# Pompano on Live Ghost Shrimp



## el panzon

Learn something new every time I hit the water. Decided to pump some live ghost shrimp yesterday at Grayton Beach and ventured out on a step ladder to where I could cast into the first gut a little bit. Tied on about 7 live ghost shrimp to a small circle hook on about a 15" 20 lb fluoro lead and just a split shot above the an albright knot losing the bait on immediate hits each time before i used a little wire to wrap around the little soggy guys...then landed 3 nice pompano.

Would post some pics but like always had to much crap dangling from my life jacket and all craziness happened...but I was pleased.

Have some Atlas "magic thread" purchased online now for next time to make the job a little easier.

First Pompano for me ever so I am pleased...

Good luck.

El Panzon
Fort Worth


----------



## AhGotcha

Nice Job el panzo!!

I'm still looking for my first pompano, I know its not the prime time for catching them though.


----------



## Pcola-born

El Panzo,

Good on ya...keep catching pomps!

HANA'PA (Hawaiian for "FISH ON")

Pcola-born


----------



## BluesCityTider

I have caught a great deal of pomps just on fresh dead throughout the years. However this trip we were only catching ladies, sharks, rays, cats and etc... We were just fishing the beach in Perdido Key. Anyway, every morning my dad and I would wake up around 5:30 and make a J&M run to Gulf Shores to get a little father/son time. I happened to mention I had read about ghost shrimp so my dad insisted on purchasing me a slurp gun. I really had no idea what I was doing and caught no ghost shrimp. Can you catch them on beach or do you have to go to the bay? Is there some secret?


----------



## el panzon

*how when and where to get ghost shrimp (yabbies)*

Best to go to the beach...and on an outgoing or low tide. Look for the holes in the sand, especially the ones with a little mound around the edges as that is more than likely a fresher hole. Even though there may be many in the drier area of sand I like to go to where the water is still coming up over the hole...put your pump over the hole, twist it back and forth to make a firm connection in the sand and then pump...shoot the sand and water away from you towards drier land then immediately go back for another pump going deep into the hole you just made and suck another time...repeat if necessary...you may get the little guy out with one pump, 2 or even 3...I usually move on after 3 pumps of a hole.

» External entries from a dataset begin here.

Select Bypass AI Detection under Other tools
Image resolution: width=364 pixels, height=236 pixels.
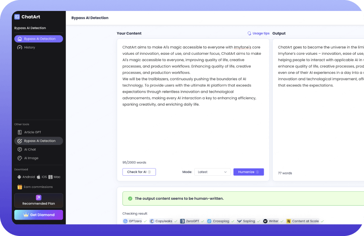[x=38, y=141]
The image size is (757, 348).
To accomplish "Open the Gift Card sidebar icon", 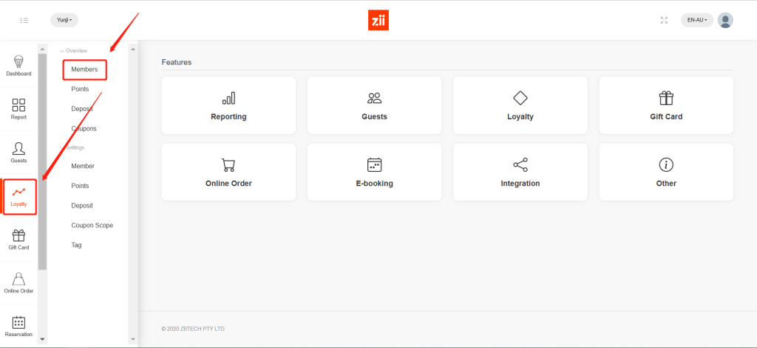I will (x=19, y=239).
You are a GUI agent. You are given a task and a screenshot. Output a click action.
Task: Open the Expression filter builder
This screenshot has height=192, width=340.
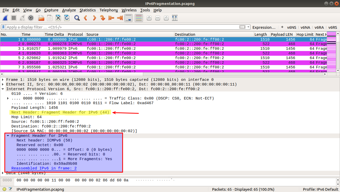264,27
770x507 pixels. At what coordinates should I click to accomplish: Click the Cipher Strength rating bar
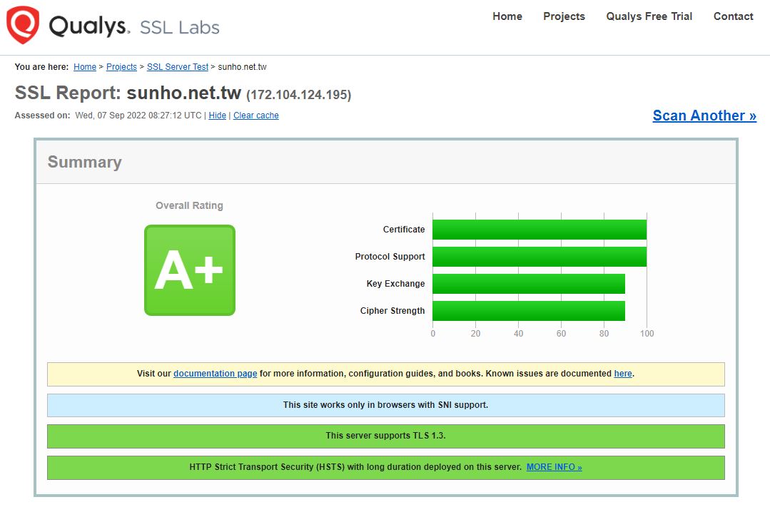528,310
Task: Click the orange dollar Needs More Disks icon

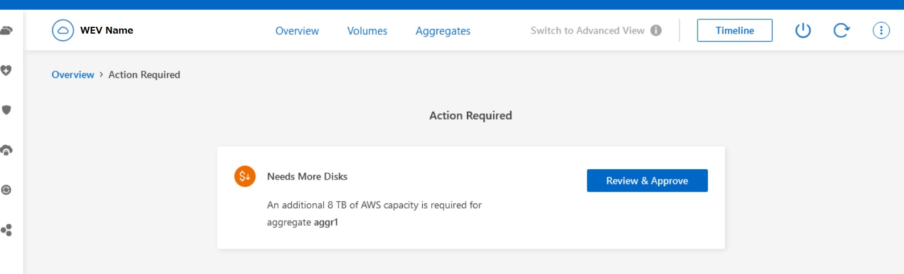Action: tap(245, 177)
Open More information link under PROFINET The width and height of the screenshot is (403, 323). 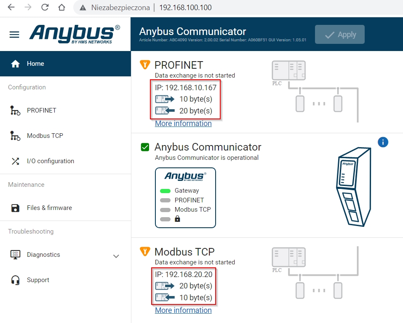click(x=183, y=124)
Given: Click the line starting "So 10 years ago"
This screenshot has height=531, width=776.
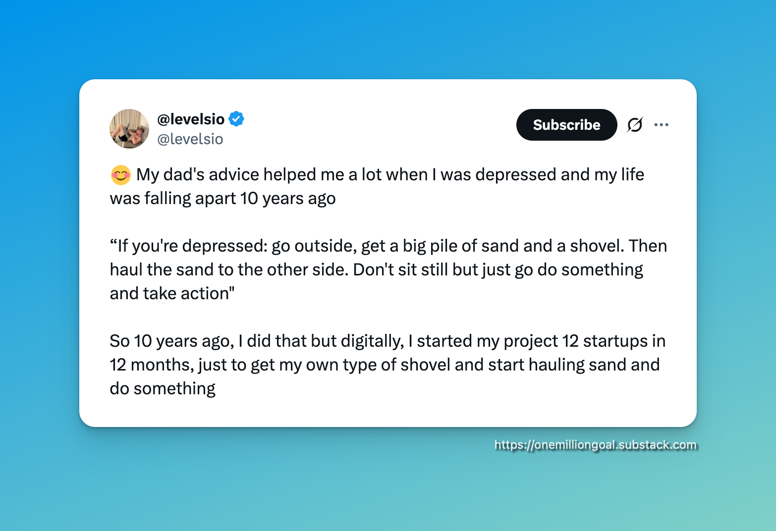Looking at the screenshot, I should pos(388,341).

You can store them in a bucket, a Tupperware container or small soft cooler whatever...I think it's best just to store them with some moist sand but NOT too much water. Some people even throw a couple of kitchen sponges in a tupperware container with wet sand.

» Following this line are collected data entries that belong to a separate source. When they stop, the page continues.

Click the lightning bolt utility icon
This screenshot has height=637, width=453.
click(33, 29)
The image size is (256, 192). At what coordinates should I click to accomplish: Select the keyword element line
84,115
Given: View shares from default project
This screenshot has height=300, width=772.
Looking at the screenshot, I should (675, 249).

Finally...unless you have a LOT of ghost shrimp and a lot of patience you best use some thread or pliable wire to affix the shrimp to your hook. While I haven't used it yet there is a product called Atlas magic thread or miracle thread that doesn't require knots you just do a few wraps and pull tight and it sticks...I'm giving it a try next trip out. You can buy it online many places in either orange or red colors. Also...bait "rigging floss" is an option...I just tie about a 6" strip to my hook eyelet and let it hang free until ready to put bait on then I hook the shrimp and wrap the floss around tight...no knots.

Good luck


----------



## stevesmi

when the water is clear (which since that storm it has been)..

i like to go out there with the snorkels and look for what kind of fish are schooling and where on the surf. whatever fish i see schooling will be the fish i catch that day like clockwork. to be honest the fishing on the surf hasn't been good at all lately, but that is to be expected with the above average temperatures


----------